Desire for change was greatest, if still very limited, on cultural conservative issues. On gay marriage, 31 percent of Republicans said they wanted the party to moderate. But 27 percent thought the party wasn’t conservative enough (do they want a return to sodomy laws?) and another 33 percent were satisfied with the party’s current stance. The numbers were similar on abortion: 25 percent wanted the party to moderate, but 26 percent thought the party wasn’t conservative enough, and another 41 percent were satisfied with the party’s current position.
On immigration, where the party’s current position is potentially less clear to voters, the Republican rank-and-file isn’t itching to get behind a compromise. 17 percent support moving to the left on immigration, compared to 36 percent who want the party to get more conservative. More generally, 67 percent of Republicans think the party is compromising too much or the right amount with Democrats.
Unfortunately, the poll offered fewer answers on economic issues, the center of much of the discussion of the Republican “rebrand.” The poll only asked about government spending, where Republicans are predictably all but unified—only 10 percent want the party to moderate, compared to 46 percent who want a more conservative stance and another 41 percent who are satisfied with the party’s current position. But the poll offers few answers on other economic issues, like taxes, Wall Street, or the various proposals for making the party more “populist” within its current ideological bounds. The degree of party unity on government spending, however, suggests that there might not be very much space for movement on economic issues.
With little Republican appetite for moderation, it’s not surprising that Rubio’s numbers have dropped. It’s also not surprising that he’s moving to reaffirm his conservative credentials on the push to defund Obamacare and ban abortion after twenty weeks.
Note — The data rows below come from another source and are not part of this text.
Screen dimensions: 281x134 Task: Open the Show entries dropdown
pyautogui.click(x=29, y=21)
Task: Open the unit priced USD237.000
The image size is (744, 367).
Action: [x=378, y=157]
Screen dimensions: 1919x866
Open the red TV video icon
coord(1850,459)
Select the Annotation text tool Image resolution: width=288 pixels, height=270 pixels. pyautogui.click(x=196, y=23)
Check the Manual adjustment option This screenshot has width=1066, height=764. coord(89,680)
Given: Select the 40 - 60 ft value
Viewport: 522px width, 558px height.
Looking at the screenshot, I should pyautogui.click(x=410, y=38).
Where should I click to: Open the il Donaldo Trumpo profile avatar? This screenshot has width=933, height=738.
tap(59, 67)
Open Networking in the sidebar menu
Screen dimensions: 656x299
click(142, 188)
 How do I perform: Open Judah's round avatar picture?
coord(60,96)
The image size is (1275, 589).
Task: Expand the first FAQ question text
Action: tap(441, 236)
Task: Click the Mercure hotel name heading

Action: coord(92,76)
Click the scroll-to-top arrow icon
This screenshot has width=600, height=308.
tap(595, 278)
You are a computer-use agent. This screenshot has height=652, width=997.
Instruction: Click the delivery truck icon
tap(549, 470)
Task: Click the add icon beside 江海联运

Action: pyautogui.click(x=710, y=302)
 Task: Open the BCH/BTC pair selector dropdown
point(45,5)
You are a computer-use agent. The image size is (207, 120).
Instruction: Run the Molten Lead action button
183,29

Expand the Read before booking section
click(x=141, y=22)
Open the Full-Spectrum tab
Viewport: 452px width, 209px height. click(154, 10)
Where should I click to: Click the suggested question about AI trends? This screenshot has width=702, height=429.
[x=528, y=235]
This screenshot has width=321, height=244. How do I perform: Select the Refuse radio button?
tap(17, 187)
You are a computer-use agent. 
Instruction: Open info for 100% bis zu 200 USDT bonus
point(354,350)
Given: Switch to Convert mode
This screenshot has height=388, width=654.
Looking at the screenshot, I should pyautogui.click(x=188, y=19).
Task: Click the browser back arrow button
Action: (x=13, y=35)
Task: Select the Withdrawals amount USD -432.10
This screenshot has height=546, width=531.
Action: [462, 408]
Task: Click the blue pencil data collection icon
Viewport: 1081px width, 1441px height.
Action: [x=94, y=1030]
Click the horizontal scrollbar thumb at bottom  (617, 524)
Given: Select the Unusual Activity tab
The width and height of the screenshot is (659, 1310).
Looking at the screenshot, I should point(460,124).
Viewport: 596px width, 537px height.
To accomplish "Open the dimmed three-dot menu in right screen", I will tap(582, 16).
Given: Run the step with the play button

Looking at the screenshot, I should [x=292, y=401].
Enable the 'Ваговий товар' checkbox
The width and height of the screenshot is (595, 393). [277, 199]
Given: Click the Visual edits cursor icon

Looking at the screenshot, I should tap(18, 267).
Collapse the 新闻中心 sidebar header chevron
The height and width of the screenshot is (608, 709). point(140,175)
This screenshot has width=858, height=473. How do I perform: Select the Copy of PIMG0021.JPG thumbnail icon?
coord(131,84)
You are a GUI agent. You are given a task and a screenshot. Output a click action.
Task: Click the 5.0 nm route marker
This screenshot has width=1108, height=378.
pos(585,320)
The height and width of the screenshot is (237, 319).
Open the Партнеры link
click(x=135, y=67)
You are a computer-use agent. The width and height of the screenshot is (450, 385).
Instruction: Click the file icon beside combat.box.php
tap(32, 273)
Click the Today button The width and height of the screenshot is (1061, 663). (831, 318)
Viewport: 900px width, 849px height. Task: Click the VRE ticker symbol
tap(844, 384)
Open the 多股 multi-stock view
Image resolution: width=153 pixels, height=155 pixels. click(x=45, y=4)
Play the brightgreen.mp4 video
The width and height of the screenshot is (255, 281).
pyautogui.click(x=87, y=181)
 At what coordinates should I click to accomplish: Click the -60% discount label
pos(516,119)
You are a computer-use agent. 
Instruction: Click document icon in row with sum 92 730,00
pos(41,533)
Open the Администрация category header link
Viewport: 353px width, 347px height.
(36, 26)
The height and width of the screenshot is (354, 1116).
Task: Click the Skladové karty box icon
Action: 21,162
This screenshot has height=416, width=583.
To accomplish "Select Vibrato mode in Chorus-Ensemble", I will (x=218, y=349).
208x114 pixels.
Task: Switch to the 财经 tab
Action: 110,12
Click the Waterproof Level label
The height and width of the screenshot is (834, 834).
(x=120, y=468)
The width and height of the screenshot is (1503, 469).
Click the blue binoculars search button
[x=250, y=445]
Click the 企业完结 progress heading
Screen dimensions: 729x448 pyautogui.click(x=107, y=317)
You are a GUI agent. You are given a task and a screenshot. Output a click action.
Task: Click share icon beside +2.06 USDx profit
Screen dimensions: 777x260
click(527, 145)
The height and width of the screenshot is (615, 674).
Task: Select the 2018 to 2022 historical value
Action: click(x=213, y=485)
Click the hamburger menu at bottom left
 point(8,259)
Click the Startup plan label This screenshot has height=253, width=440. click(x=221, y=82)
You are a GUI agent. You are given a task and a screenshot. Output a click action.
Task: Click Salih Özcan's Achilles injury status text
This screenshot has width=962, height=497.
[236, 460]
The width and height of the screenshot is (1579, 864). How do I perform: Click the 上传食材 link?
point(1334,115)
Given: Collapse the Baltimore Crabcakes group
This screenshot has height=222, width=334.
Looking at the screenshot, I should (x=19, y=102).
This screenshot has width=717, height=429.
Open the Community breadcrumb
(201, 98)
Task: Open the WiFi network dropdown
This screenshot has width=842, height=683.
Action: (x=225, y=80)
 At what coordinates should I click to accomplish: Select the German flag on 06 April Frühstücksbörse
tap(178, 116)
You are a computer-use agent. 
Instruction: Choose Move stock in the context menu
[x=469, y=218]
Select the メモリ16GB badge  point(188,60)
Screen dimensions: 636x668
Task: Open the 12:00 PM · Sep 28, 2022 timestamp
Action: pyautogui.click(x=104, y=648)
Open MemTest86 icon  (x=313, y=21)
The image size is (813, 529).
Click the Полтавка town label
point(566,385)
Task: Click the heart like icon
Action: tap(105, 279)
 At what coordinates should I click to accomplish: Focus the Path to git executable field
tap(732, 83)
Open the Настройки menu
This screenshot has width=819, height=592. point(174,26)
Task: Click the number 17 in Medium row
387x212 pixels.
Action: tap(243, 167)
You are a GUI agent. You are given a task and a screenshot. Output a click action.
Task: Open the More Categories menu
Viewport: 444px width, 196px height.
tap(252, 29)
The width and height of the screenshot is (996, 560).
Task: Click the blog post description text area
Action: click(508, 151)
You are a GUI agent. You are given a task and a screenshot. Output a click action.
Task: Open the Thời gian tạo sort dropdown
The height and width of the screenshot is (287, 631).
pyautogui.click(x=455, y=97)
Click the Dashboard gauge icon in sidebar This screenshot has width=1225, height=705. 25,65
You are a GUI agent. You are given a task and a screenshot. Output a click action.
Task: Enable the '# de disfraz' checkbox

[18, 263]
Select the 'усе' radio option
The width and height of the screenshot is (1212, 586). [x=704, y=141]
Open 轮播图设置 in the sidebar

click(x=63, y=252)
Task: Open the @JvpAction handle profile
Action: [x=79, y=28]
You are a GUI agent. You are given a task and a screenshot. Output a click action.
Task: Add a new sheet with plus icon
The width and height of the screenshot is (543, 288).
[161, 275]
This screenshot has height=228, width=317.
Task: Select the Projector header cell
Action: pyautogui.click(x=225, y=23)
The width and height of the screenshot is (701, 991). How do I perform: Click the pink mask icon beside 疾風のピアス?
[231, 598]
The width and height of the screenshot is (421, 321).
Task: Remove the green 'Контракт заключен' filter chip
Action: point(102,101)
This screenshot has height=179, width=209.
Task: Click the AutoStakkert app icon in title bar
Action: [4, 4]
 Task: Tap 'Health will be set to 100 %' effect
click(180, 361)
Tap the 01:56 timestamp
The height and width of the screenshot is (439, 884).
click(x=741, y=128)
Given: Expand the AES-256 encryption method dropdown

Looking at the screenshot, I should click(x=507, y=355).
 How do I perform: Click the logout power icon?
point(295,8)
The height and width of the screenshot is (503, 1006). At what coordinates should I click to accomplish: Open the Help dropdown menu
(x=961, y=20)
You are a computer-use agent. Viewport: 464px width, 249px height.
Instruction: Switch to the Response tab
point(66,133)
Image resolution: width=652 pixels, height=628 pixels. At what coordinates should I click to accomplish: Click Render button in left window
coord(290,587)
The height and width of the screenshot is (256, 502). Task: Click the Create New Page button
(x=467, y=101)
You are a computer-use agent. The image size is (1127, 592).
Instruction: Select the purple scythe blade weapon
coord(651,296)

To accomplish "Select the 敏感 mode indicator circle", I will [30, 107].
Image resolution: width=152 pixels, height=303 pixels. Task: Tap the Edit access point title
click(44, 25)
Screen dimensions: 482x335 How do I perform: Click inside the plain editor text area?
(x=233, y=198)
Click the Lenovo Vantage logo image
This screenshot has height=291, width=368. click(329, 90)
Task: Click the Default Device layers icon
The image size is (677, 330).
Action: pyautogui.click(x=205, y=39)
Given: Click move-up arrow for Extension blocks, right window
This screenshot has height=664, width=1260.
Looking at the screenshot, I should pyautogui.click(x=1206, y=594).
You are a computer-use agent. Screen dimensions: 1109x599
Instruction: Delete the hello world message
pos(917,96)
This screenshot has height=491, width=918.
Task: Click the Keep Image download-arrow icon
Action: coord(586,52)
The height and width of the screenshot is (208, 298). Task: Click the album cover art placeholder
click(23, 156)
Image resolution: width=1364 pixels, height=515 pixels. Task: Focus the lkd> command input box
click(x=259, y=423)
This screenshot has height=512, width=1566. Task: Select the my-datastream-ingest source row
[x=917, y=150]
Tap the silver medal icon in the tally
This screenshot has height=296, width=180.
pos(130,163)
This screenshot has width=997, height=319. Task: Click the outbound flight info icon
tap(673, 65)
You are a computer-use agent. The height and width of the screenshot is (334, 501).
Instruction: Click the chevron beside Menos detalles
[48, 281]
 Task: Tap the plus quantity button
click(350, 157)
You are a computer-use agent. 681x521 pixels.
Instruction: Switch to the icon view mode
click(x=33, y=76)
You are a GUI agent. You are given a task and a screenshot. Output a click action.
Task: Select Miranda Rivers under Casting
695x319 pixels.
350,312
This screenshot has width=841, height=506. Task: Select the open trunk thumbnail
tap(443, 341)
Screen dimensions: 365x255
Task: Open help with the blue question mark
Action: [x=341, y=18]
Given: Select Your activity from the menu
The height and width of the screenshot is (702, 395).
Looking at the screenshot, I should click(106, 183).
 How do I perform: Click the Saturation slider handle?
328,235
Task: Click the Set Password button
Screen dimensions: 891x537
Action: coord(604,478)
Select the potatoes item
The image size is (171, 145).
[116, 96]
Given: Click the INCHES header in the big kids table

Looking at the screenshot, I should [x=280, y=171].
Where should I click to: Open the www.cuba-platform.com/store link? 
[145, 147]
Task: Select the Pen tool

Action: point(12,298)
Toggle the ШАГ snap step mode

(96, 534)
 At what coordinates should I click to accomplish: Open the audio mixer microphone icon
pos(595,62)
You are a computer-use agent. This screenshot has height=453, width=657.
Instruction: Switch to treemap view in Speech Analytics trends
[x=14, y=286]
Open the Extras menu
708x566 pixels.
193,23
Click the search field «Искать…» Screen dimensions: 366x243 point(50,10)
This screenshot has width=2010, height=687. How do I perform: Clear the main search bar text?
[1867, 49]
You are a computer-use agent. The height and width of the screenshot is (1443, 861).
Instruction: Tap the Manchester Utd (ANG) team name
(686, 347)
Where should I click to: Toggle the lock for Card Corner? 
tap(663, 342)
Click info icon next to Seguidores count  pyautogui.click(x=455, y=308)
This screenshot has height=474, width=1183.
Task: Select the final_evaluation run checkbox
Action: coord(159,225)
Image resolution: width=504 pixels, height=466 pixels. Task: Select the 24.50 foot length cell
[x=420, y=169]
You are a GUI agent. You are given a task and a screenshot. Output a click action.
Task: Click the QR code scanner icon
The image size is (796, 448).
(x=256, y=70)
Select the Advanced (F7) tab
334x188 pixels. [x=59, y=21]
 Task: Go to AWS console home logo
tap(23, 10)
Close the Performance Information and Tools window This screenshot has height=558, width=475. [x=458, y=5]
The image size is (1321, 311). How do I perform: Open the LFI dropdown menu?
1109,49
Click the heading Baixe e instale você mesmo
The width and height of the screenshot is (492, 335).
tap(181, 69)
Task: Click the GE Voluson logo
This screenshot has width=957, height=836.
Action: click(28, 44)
These numbers suggest that the Republicans won’t be eager to nominate someone pushing the party to moderate, at least on cultural issues and government spending. Chris Christie’s favorability ratings suggest as much: He’s only at plus-17, with 47 percent favorable and a sizable 30 percent holding an unfavorable opinion. That’s worse than Romney ever had, and it’s probably inconsistent with winning the Republican nomination.
The composition of the Republican primary electorate makes the challenge even greater. In the Pew poll, 49 percent of Republicans who participate in every primary support the tea party—just 22 percent consider themselves moderate. In last year’s primaries, evangelical Christians represented more than 40 percent of the electorate in just about every major contest, including relatively moderate Romney states like Illinois, Michigan, Ohio, and Florida.
Given today’s numbers and Mitt Romney’s difficulty securing the nomination, it’s highly unclear whether Republicans could nominate a candidate who wants to moderate the party. And if the primary process is unlikely to yield a candidate who can moderate the party, then the Republican House would be wise to preemptively bail out the next Republican candidate, and relieve them of the obligation to oppose a pathway to citizenship, background checks on gun purchases, or whatever else. That doesn’t look like it will happen. Instead, it looks like Republicans will need to count on the appeal of their 2016 presidential candidate and economic fundamentals to overcome the party’s limited appeal.